=== Tarefa solicitada ===
Transcreva sem nenhuma alteração as linhas abaixo, da que contém "Where should I" até a que contém "pyautogui.click(x=151, y=33)", incluindo ambas.

====== Linhas fornecidas

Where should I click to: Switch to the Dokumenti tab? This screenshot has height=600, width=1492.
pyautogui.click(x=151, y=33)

============
====== Linhas fornecidas

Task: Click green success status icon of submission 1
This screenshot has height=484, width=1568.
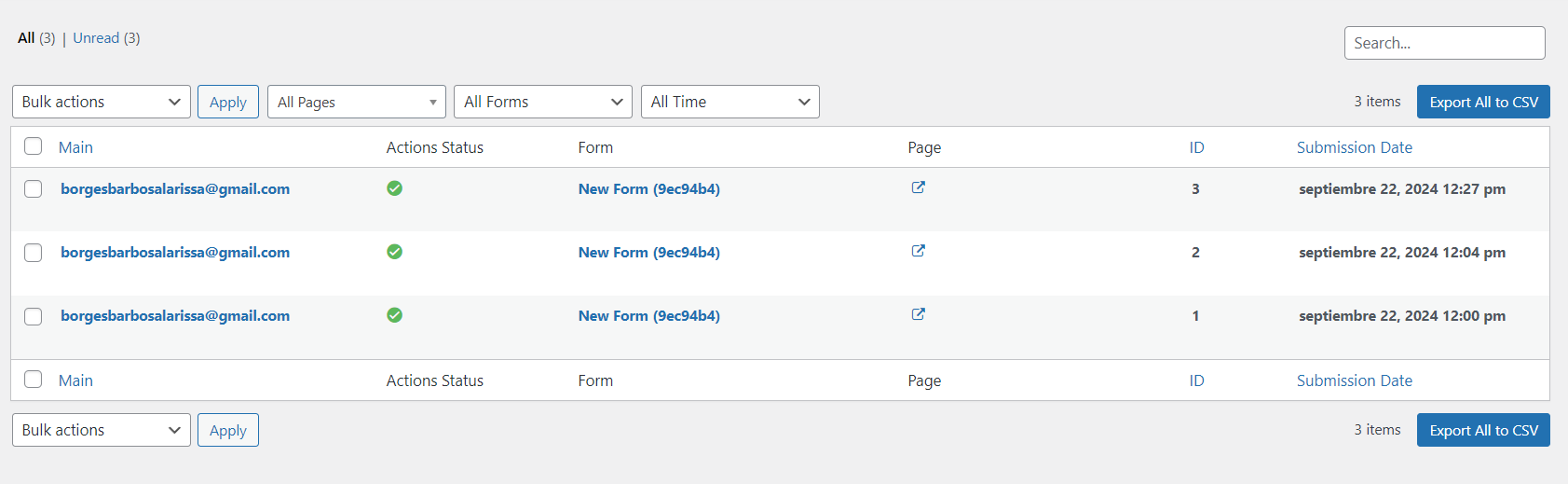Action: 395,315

============
====== Linhas fornecidas

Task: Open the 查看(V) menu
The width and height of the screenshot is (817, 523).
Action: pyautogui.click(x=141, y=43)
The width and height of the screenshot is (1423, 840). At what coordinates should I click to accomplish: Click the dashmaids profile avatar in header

============

=== Solução do problema ===
Where should I click to: Switch to the Dokumenti tab? This screenshot has height=600, width=1492.
pyautogui.click(x=151, y=33)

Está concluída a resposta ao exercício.